INPUT FOR THIS TASK:
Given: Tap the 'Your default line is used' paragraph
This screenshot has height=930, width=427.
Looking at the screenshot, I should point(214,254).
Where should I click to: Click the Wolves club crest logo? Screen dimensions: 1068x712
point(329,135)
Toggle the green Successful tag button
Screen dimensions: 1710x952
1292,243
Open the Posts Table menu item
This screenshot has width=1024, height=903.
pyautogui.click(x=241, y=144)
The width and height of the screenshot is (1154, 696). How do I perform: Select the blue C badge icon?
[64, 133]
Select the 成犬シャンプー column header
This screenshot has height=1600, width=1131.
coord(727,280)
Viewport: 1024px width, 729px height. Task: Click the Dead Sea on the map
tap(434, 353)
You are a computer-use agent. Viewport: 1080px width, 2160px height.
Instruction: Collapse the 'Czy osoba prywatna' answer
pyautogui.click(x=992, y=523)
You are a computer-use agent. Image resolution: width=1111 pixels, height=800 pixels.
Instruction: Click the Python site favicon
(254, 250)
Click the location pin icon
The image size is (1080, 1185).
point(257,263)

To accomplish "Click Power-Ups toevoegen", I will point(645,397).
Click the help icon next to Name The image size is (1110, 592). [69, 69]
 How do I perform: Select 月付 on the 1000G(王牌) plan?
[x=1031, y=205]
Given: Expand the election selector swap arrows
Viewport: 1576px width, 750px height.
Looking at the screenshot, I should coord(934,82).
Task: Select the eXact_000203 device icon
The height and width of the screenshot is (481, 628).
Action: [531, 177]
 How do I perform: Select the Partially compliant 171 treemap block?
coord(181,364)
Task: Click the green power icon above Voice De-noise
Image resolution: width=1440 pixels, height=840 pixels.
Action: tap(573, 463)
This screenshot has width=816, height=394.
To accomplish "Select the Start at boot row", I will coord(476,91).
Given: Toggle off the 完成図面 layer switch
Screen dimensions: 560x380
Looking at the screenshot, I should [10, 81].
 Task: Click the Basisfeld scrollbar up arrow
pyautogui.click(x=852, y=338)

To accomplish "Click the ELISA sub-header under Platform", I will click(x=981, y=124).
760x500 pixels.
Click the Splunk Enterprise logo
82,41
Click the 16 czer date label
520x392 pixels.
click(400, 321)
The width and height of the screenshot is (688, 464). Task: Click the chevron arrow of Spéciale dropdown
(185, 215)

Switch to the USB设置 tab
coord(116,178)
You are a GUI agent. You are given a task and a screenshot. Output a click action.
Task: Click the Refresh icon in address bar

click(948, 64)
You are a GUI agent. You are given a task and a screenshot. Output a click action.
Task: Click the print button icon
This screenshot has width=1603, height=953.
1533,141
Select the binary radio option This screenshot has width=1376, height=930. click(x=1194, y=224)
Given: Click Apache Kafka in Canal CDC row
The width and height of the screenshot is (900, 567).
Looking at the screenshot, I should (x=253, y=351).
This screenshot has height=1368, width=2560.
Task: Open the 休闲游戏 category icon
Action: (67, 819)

DESCRIPTION OF THE TASK: What is needed here is an exact transcription of the records above.

SOLUTION FOR THIS TASK:
Given: Tap the 'Your default line is used' paragraph
This screenshot has height=930, width=427.
Looking at the screenshot, I should point(214,254).
Where should I click to: Click the Wolves club crest logo? Screen dimensions: 1068x712
point(329,135)
Toggle the green Successful tag button
Screen dimensions: 1710x952
1292,243
Open the Posts Table menu item
This screenshot has width=1024, height=903.
pyautogui.click(x=241, y=144)
The width and height of the screenshot is (1154, 696). How do I perform: Select the blue C badge icon?
[64, 133]
Select the 成犬シャンプー column header
This screenshot has height=1600, width=1131.
coord(727,280)
Viewport: 1024px width, 729px height. Task: Click the Dead Sea on the map
tap(434, 353)
You are a computer-use agent. Viewport: 1080px width, 2160px height.
Instruction: Collapse the 'Czy osoba prywatna' answer
pyautogui.click(x=992, y=523)
You are a computer-use agent. Image resolution: width=1111 pixels, height=800 pixels.
Instruction: Click the Python site favicon
(254, 250)
Click the location pin icon
The image size is (1080, 1185).
point(257,263)

To accomplish "Click Power-Ups toevoegen", I will point(645,397).
Click the help icon next to Name The image size is (1110, 592). [69, 69]
 How do I perform: Select 月付 on the 1000G(王牌) plan?
[x=1031, y=205]
Given: Expand the election selector swap arrows
Viewport: 1576px width, 750px height.
Looking at the screenshot, I should coord(934,82).
Task: Select the eXact_000203 device icon
The height and width of the screenshot is (481, 628).
Action: [531, 177]
 How do I perform: Select the Partially compliant 171 treemap block?
coord(181,364)
Task: Click the green power icon above Voice De-noise
Image resolution: width=1440 pixels, height=840 pixels.
Action: tap(573, 463)
This screenshot has width=816, height=394.
To accomplish "Select the Start at boot row", I will coord(476,91).
Given: Toggle off the 完成図面 layer switch
Screen dimensions: 560x380
Looking at the screenshot, I should [10, 81].
 Task: Click the Basisfeld scrollbar up arrow
pyautogui.click(x=852, y=338)

To accomplish "Click the ELISA sub-header under Platform", I will click(x=981, y=124).
760x500 pixels.
Click the Splunk Enterprise logo
82,41
Click the 16 czer date label
520x392 pixels.
click(400, 321)
The width and height of the screenshot is (688, 464). Task: Click the chevron arrow of Spéciale dropdown
(185, 215)

Switch to the USB设置 tab
coord(116,178)
You are a GUI agent. You are given a task and a screenshot. Output a click action.
Task: Click the Refresh icon in address bar

click(948, 64)
You are a GUI agent. You are given a task and a screenshot. Output a click action.
Task: Click the print button icon
This screenshot has width=1603, height=953.
1533,141
Select the binary radio option This screenshot has width=1376, height=930. click(x=1194, y=224)
Given: Click Apache Kafka in Canal CDC row
The width and height of the screenshot is (900, 567).
Looking at the screenshot, I should (x=253, y=351).
This screenshot has height=1368, width=2560.
Task: Open the 休闲游戏 category icon
Action: (67, 819)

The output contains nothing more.